Testo =>
------
Ariel, il bambino prodigio che suona il jazz da veterano

Ha 10 anni, è di Gerusalemme, studia pianoforte al conservatorio e ha una memoria di ferro

Ariel, il bambino prodigio che  suona il jazz da veterano

da Vicenza

Nella hall dell’albergo un bambino è seduto su una carrozzella per invalidi. Può avere dieci anni, ha occhi vispi e intelligenti sotto i capelli neri cortissimi. Chi gli passa vicino gli rivolge un sorriso e uno sguardo accorato. Ma ecco che il bambino scatta in piedi, fa qualche passo di corsa e poi torna a sedersi. Meno male, era un gioco. A questo punto qualcuno indica il manifesto di Vicenza Jazz 08, in pieno svolgimento, che campeggia vicino all’ingresso. Sul fondo blu sono evidenti il volto del trombettista Enrico Rava, invitato a ricordare il ventennale della morte di Chet Baker, e un bambino che suona il pianoforte.
------
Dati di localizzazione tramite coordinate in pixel
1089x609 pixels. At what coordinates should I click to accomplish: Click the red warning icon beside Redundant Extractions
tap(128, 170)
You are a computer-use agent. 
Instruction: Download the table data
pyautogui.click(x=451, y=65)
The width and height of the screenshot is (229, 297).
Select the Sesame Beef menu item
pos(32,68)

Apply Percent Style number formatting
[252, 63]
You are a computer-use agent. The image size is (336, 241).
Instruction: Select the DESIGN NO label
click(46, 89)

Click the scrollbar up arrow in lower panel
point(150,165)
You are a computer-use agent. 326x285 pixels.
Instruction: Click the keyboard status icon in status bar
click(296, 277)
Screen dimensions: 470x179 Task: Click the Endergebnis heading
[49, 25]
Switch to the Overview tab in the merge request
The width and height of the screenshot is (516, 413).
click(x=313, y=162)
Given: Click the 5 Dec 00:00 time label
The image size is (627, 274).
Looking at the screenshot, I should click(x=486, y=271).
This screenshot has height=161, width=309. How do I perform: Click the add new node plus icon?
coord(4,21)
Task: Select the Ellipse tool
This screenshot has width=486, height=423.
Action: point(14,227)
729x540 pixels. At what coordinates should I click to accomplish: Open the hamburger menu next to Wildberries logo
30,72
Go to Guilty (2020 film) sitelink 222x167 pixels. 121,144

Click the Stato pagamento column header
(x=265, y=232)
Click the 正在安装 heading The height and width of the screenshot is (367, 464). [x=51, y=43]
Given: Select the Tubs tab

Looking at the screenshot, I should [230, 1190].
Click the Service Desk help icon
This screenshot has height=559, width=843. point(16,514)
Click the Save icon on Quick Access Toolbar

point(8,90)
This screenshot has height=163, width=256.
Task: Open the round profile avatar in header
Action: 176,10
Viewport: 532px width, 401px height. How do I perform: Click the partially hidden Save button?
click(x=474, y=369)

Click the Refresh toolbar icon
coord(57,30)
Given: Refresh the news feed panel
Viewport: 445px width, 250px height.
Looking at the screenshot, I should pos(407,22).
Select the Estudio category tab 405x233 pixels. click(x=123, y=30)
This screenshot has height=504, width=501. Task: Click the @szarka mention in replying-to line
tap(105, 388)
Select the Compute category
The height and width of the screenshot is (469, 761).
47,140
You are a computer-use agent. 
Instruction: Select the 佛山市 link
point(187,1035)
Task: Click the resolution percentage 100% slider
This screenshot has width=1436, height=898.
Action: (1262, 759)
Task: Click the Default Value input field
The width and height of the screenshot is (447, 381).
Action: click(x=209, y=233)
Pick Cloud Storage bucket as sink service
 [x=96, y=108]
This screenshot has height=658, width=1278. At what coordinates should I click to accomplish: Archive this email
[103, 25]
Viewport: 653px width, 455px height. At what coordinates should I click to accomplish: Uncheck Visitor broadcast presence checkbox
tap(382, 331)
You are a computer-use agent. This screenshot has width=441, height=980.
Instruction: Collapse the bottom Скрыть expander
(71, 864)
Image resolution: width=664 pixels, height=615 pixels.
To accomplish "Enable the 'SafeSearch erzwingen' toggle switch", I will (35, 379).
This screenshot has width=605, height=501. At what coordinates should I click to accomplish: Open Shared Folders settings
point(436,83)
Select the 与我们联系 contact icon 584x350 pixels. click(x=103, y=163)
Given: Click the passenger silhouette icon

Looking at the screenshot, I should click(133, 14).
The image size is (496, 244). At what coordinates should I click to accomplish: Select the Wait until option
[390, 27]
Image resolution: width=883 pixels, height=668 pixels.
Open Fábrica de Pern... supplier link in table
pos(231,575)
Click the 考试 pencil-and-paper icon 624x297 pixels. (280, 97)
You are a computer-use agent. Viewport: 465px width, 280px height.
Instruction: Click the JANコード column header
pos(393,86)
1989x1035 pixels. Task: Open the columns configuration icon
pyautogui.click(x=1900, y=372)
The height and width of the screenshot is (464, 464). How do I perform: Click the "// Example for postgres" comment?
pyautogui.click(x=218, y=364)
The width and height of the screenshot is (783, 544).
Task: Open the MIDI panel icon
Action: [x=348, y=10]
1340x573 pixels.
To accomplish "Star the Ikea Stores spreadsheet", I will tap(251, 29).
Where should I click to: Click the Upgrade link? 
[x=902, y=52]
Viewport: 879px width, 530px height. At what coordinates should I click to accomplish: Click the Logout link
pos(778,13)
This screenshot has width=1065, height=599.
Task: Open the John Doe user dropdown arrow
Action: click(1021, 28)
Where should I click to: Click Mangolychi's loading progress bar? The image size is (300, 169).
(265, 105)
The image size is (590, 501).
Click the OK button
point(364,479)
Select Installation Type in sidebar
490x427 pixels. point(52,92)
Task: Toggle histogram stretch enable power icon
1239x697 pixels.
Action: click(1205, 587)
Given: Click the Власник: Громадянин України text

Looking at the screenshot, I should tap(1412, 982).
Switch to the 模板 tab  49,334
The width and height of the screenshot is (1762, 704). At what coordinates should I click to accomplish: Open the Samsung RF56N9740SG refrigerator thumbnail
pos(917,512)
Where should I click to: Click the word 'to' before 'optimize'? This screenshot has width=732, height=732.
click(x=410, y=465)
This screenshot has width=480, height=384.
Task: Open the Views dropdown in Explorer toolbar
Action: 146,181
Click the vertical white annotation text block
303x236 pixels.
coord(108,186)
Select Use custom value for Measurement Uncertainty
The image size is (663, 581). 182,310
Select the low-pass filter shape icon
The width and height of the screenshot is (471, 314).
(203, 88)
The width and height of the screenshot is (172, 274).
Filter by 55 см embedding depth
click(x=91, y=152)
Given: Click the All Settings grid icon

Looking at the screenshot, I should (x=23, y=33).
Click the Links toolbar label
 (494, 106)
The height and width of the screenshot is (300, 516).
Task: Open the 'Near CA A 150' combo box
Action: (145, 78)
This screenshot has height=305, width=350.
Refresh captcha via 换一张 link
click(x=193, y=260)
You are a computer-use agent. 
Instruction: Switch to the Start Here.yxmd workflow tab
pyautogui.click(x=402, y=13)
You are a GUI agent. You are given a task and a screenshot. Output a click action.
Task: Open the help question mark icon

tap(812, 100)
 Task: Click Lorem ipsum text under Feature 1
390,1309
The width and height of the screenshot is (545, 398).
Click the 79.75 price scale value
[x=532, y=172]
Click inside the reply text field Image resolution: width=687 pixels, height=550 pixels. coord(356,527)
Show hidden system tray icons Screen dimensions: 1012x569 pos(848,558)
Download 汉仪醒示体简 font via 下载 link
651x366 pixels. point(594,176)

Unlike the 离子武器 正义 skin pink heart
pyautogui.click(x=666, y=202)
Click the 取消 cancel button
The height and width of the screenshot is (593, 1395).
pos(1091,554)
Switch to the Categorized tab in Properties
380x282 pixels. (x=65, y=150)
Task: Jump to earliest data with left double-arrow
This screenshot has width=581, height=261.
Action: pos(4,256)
------
Compiti =>
1. Nell'articolo su Ariel, perché la scena del bambino sulla carrozzella si rivela un gioco? Rispondi in una, due o tre frasi.
2. Riporta tutte le informazioni su Ariel contenute nel sottotitolo dell'articolo.
3. Prosegui l'articolo su Ariel dal punto in cui si interrompe.
Gli elementi non hanno alcun legame con il testo.

Risposte =>
1. Il bambino seduto sulla carrozzella per invalidi all'improvviso scatta in piedi, fa qualche passo di corsa e poi torna a sedersi. Questo mostra che può camminare, quindi la carrozzella era solo un gioco.

2.
- Ha 10 anni
- È di Gerusalemme
- Studia pianoforte al conservatorio
- Ha una memoria di ferro

3.
Allora è lui, non ci sono dubbi. È lui il bambino della favola bella del festival. È successo che il contrabbassista Riccardo Del Frà, curiosando su YouTube, ha scoperto un bimbo che suonava in solo al pianoforte Giant Steps di John Coltrane con la tecnica e la disinvoltura di un adulto e lo ha segnalato al direttore di Vicenza Jazz, Riccardo Brazzale. Detto fatto, Brazzale lo ha scritturato insieme con il contrabbassista Jean-Claude Jones, suo partner e insegnante di jazz.
Il piccolo pianista si chiama Ariel, nome d’arte per la musica in quanto non gradisce che lo si sappia per esteso, viene da Gerusalemme e ha proprio dieci anni. Suona e studia da quando ne aveva cinque e adesso frequenta il conservatorio della sua città, tiene concerti in pubblico di musica classica e di jazz, ha inciso due cd.
Alle prove del pomeriggio, in una delle due sale del nuovo Teatro Comunale di cui Vicenza è finalmente dotata, Ariel affronta divertito i fotografi e gli operatori della televisione. Controlla il pianoforte con un brano di Aaron Copland, un blues di Ornette Coleman e con una sequenza dell’Appassionata di Beethoven. Ha preparazione formale, tocco e diteggiatura straordinari, con quelle mani così piccole.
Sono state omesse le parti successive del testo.